Set down, exactly and with nothing added, the lines running from the one that holds "Where should I" to the final line of the records. Pictures stay out of the copy.
* * *
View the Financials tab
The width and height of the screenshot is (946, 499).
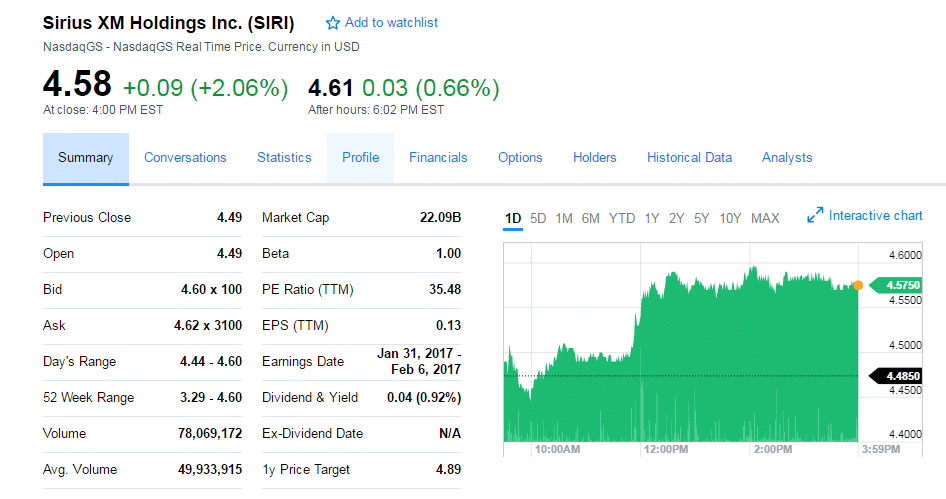point(438,157)
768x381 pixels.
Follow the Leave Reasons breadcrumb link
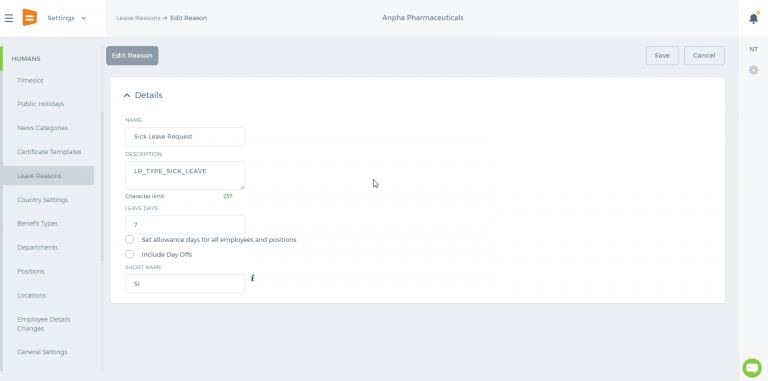(x=138, y=18)
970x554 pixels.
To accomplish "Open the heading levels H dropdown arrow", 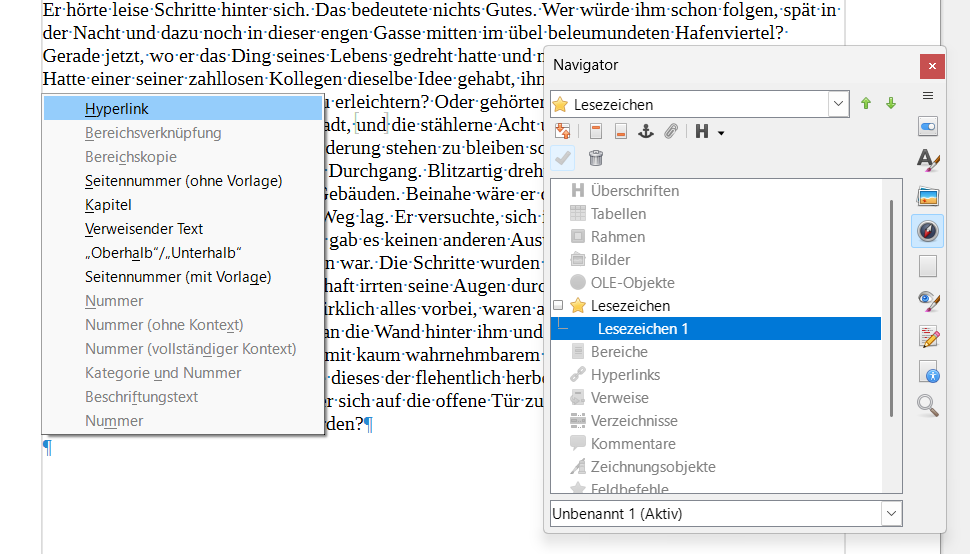I will point(721,132).
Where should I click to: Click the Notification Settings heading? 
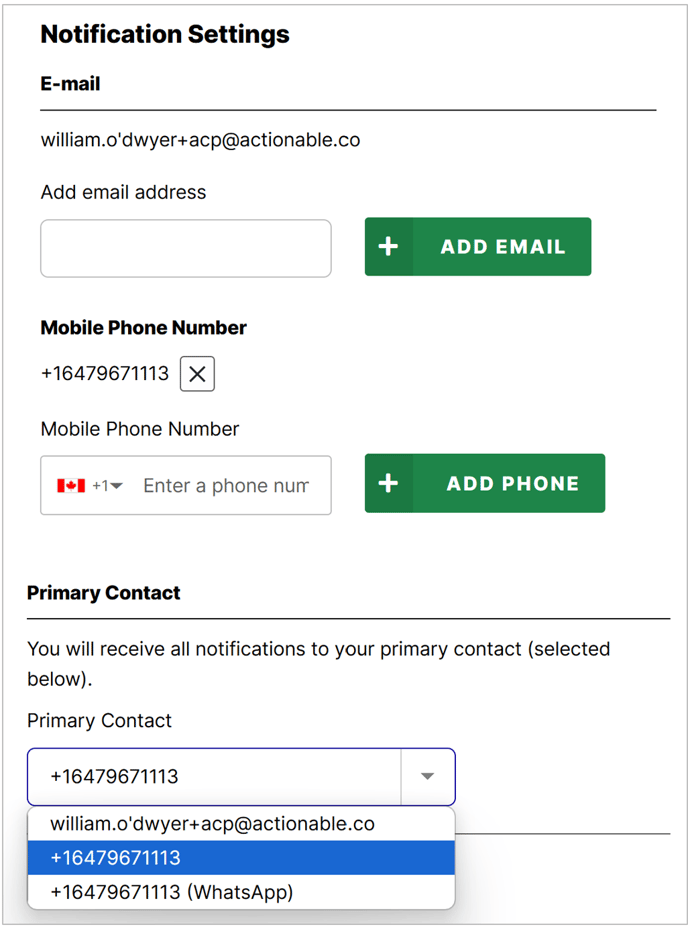pyautogui.click(x=165, y=34)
* * *
Expected output —
Where should I click to: Click the Notification Settings heading? 
pyautogui.click(x=165, y=34)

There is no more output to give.